Trayvon Martin, The Love of A Son.
The love one has for his or her own child is the purest and most unconditional love you will ever find. Losing a child is unimaginable and will cause a lifetime of pain. You can never fathom burying your own child; nor do you want to. Your hope for them is that they enjoy a long and productive life of contentment. So when your child is killed by an ignorant and senseless act before their life can start, it can eat away at your very soul. I feel for Trayvon Martin's parents. They will not see him graduate, marry, or have his own children. The kind of emotional pain inflicted on them will never ever be healed. They just have to keep on and not let Trayvon's death be in vain.

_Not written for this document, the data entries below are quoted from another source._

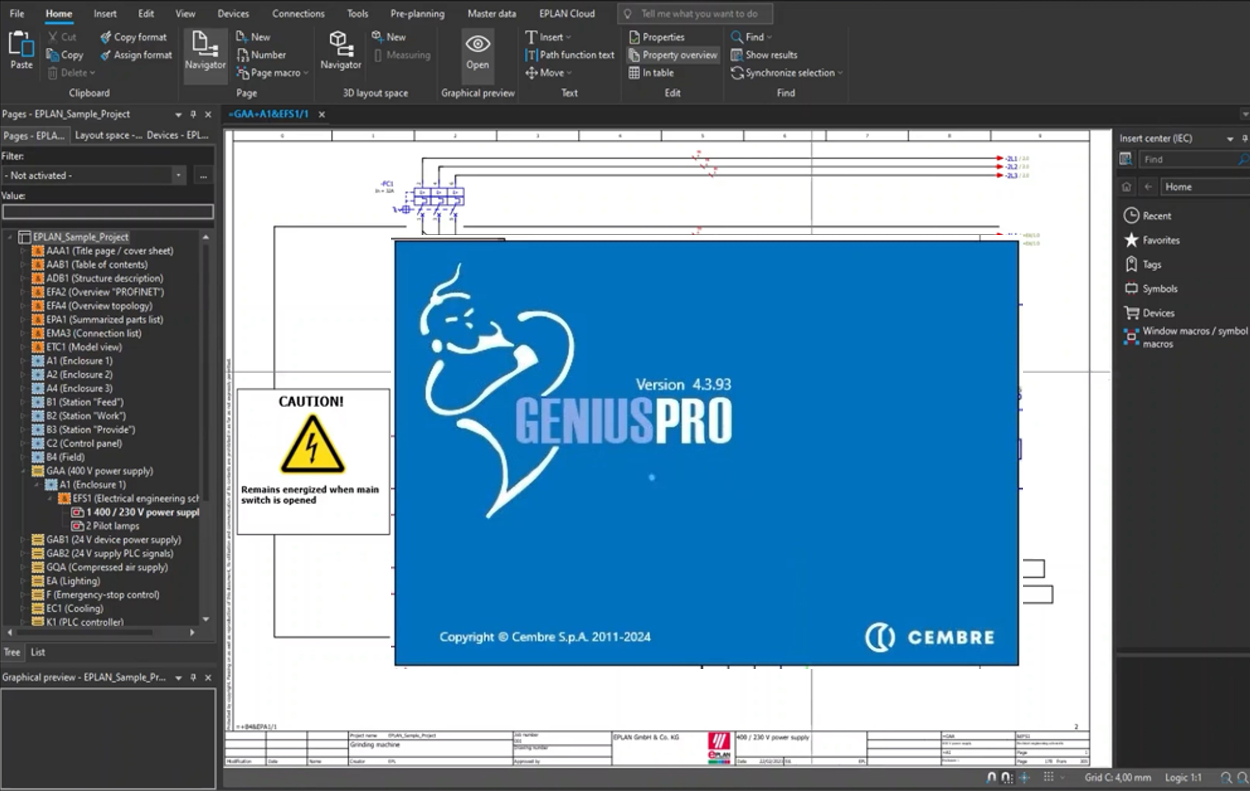Click the Copy format brush icon
The height and width of the screenshot is (791, 1250).
pyautogui.click(x=106, y=37)
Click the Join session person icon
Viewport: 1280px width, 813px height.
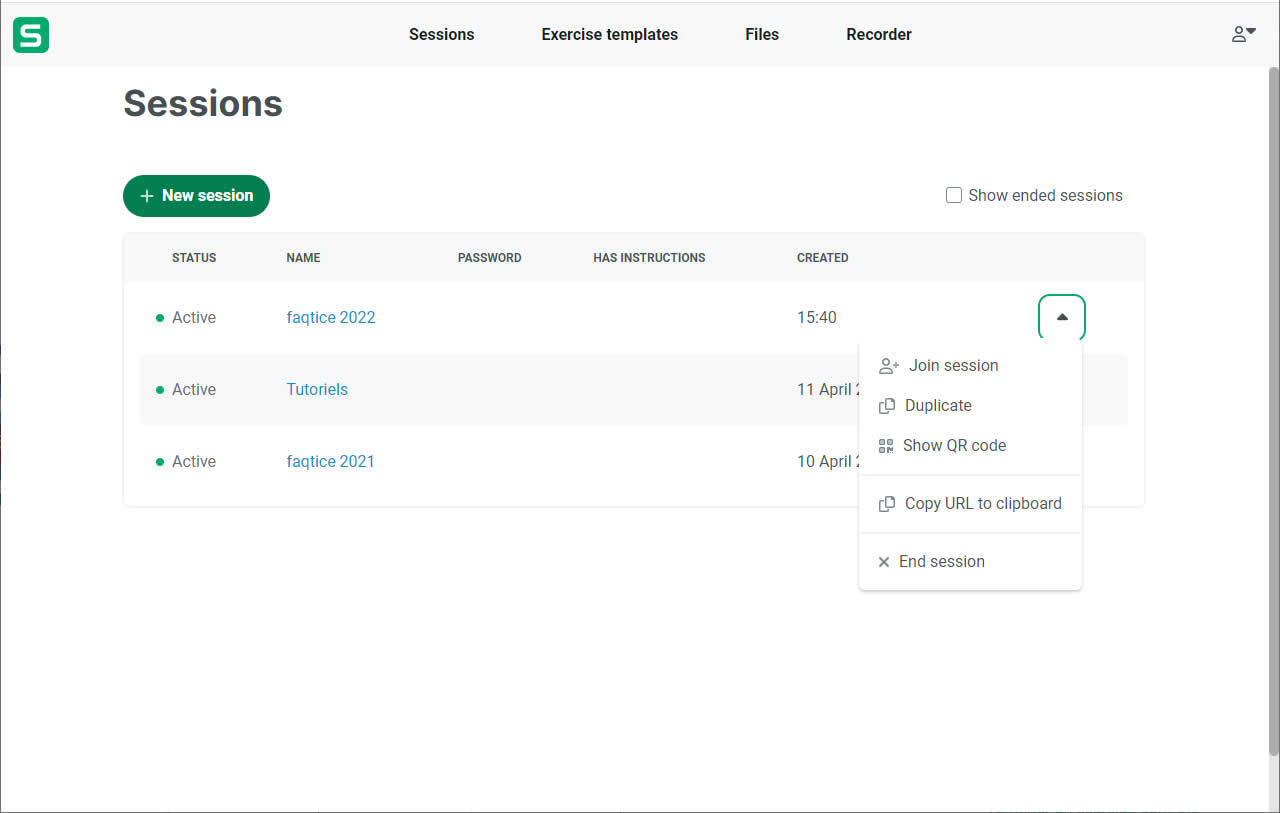888,366
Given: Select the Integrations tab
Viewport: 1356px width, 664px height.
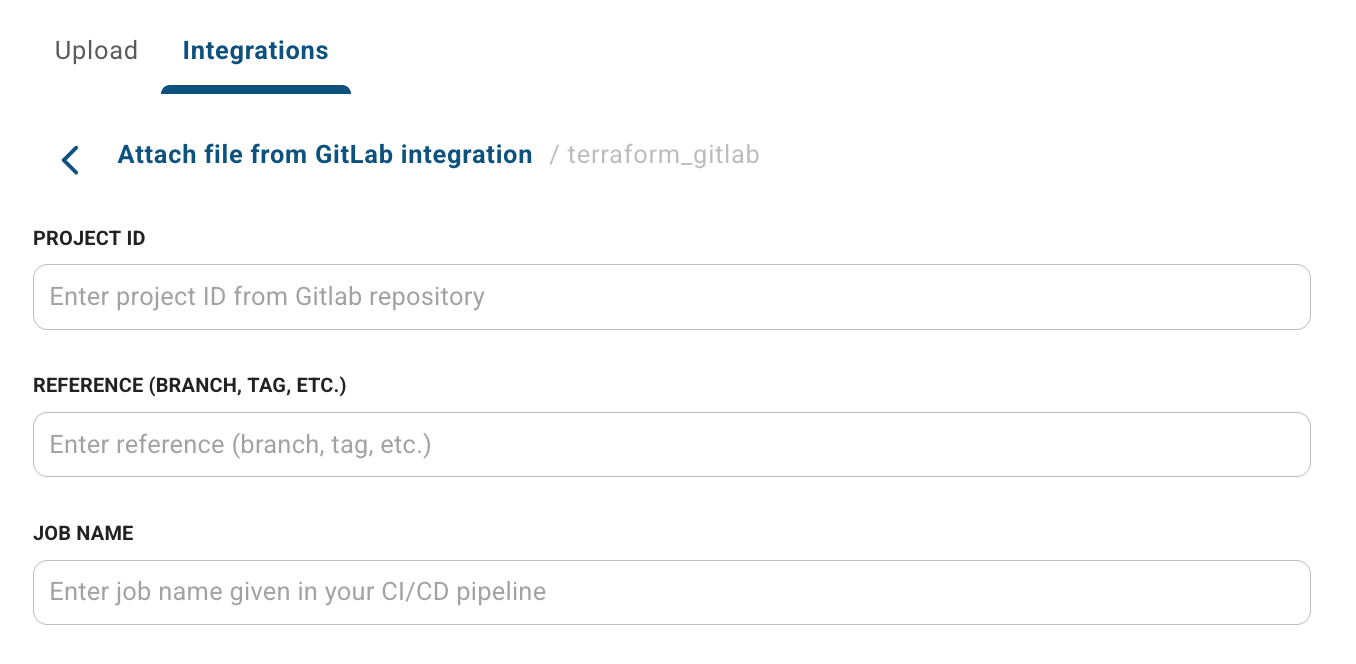Looking at the screenshot, I should 255,50.
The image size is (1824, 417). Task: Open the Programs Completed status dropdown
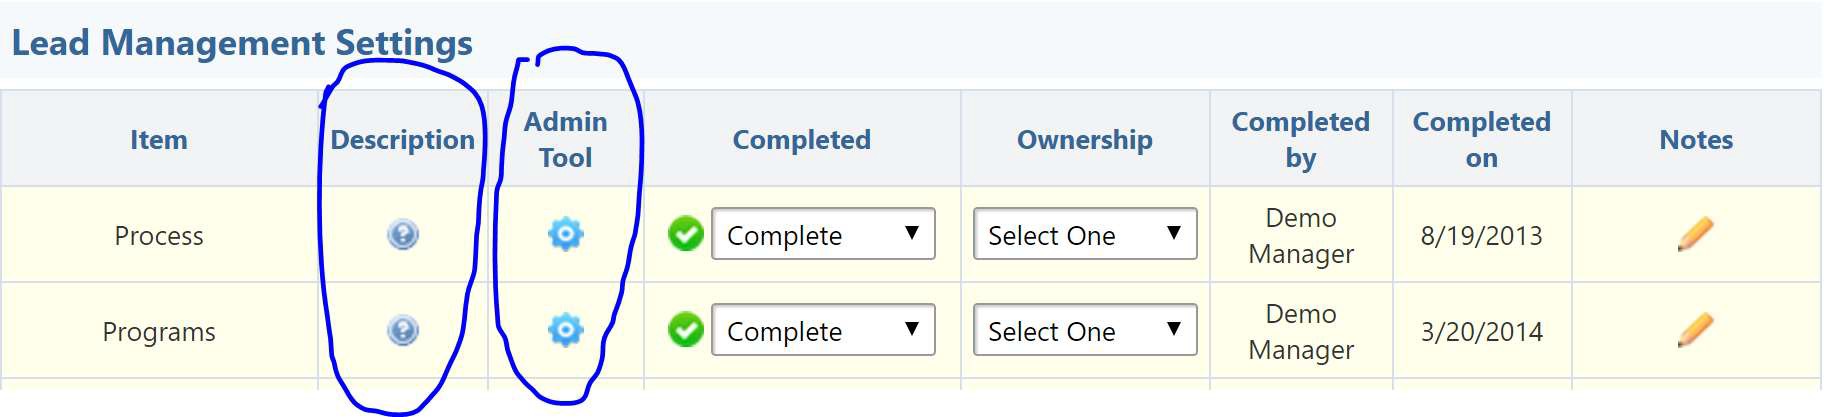point(822,330)
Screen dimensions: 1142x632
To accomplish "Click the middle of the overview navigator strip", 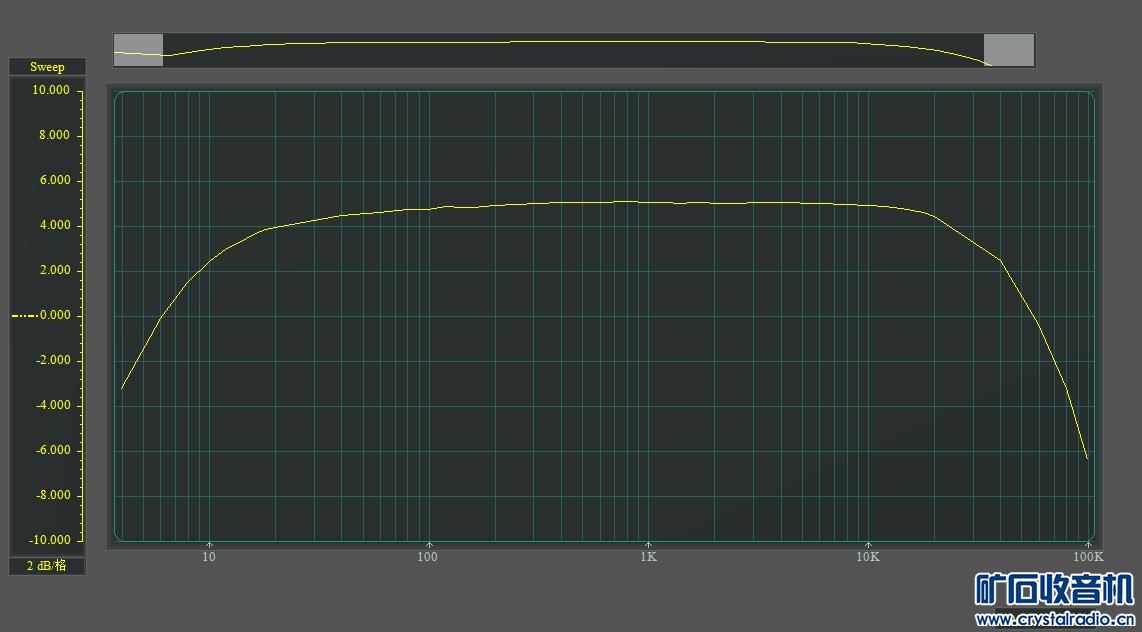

I expected the not guilty verdict. Black boys have always been expendable in America from the times of slavery until today. In New York I lived through the Yusuf Hawkins and Michael Griffith killings. White people do not want their own locked up for killing a black boy, regardless of the circumstances. Although Trayvon's killer would be checked thoroughly if he was crossing the Mexican border. I guess they adopted him. Now if the tables were turned and it was Trayvon's killer who fell to his bullet, Trayvon would be looking at a sentence. I can almost guarantee it.
I am the mother of a son. The love I have him for him is like no other. I have never loved another human being so unconditionally. I knew black mothers doted over their sons; but I could not understand that dynamic until I had a son myself. I fear for my young son's life. I don't have the streets alone to worry about but the suburbs as well. In the eyes of America my son's precious life is expendable and that saddens me deeply.